WORK REQUEST:
Please print every line of the material below exactly.

RECORDS:
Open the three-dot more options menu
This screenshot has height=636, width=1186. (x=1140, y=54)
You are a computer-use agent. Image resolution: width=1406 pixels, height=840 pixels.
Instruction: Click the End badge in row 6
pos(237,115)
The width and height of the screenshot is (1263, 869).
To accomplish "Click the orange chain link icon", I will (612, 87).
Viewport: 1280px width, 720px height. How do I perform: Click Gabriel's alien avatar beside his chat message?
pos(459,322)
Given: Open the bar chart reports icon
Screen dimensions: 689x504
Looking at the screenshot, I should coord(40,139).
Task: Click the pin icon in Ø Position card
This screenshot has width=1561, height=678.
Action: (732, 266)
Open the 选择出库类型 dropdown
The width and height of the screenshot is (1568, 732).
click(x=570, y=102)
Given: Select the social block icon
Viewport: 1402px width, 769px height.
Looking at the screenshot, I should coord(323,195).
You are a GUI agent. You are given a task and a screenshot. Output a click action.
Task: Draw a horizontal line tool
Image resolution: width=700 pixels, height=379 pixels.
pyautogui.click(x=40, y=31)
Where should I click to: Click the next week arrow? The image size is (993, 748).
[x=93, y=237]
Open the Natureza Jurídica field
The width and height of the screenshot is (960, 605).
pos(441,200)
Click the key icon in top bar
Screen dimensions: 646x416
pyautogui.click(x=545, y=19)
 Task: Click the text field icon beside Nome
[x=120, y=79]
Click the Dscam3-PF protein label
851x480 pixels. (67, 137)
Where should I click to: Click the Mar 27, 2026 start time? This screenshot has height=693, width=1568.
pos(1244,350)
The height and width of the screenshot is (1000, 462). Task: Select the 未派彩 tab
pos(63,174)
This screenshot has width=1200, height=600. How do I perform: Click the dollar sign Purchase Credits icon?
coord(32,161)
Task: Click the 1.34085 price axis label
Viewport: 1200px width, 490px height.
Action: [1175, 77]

SOLUTION TO THIS TASK:
Open the three-dot more options menu
This screenshot has height=636, width=1186. (x=1140, y=54)
You are a computer-use agent. Image resolution: width=1406 pixels, height=840 pixels.
Instruction: Click the End badge in row 6
pos(237,115)
The width and height of the screenshot is (1263, 869).
To accomplish "Click the orange chain link icon", I will (612, 87).
Viewport: 1280px width, 720px height. How do I perform: Click Gabriel's alien avatar beside his chat message?
pos(459,322)
Given: Open the bar chart reports icon
Screen dimensions: 689x504
Looking at the screenshot, I should coord(40,139).
Task: Click the pin icon in Ø Position card
This screenshot has width=1561, height=678.
Action: (732, 266)
Open the 选择出库类型 dropdown
The width and height of the screenshot is (1568, 732).
click(x=570, y=102)
Given: Select the social block icon
Viewport: 1402px width, 769px height.
Looking at the screenshot, I should coord(323,195).
You are a GUI agent. You are given a task and a screenshot. Output a click action.
Task: Draw a horizontal line tool
Image resolution: width=700 pixels, height=379 pixels.
pyautogui.click(x=40, y=31)
Where should I click to: Click the next week arrow? The image size is (993, 748).
[x=93, y=237]
Open the Natureza Jurídica field
The width and height of the screenshot is (960, 605).
pos(441,200)
Click the key icon in top bar
Screen dimensions: 646x416
pyautogui.click(x=545, y=19)
 Task: Click the text field icon beside Nome
[x=120, y=79]
Click the Dscam3-PF protein label
851x480 pixels. (67, 137)
Where should I click to: Click the Mar 27, 2026 start time? This screenshot has height=693, width=1568.
pos(1244,350)
The height and width of the screenshot is (1000, 462). Task: Select the 未派彩 tab
pos(63,174)
This screenshot has width=1200, height=600. How do I perform: Click the dollar sign Purchase Credits icon?
coord(32,161)
Task: Click the 1.34085 price axis label
Viewport: 1200px width, 490px height.
Action: [1175, 77]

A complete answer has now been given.